The Polytechnic Harriers is an athletic club with long ties to what is now the London Marathon. In 1908 they oversaw the opening and closing ceremonies for the 1908 Olympics, the Game's marathon, and played a large part in the development of the Polytechnic Marathon, which ran from 1909- 1996. The Polytechnic Harriers were based at the Chiswick track and their history with racing events predated "the Poly" since they oversaw walking races from London to Brighton as far back as 1897.

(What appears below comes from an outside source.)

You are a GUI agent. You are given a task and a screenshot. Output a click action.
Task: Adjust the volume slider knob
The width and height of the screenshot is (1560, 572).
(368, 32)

The club was founded by philanthropist Quintin Hogg in 1883, and they were known for four years as the Hanover United AC, and were the athletics arm of Quintin Hogg's Regent Street Polytechnic.  In 1985 The Polytechnic Harriers merged with The Royal Borough of Kingston AC, a women's club that evolved from Surrey AC, and it is now known as Kingston AC and Polytechnic Harriers (Kingston & Poly). The Polytechnic's Kinnaird and Sward Trophies are still contested annually at Kingston & Poly's home track - Kingsmeadow. The Polytechnic Marathon is no longer held, having been superseded by the London Marathon. Kingston & Poly's men now compete nationally in the British Athletics League and, at area level, the men and women operate jointly in the Southern Athletics League, although they were relegated to lesser divisions in 2016.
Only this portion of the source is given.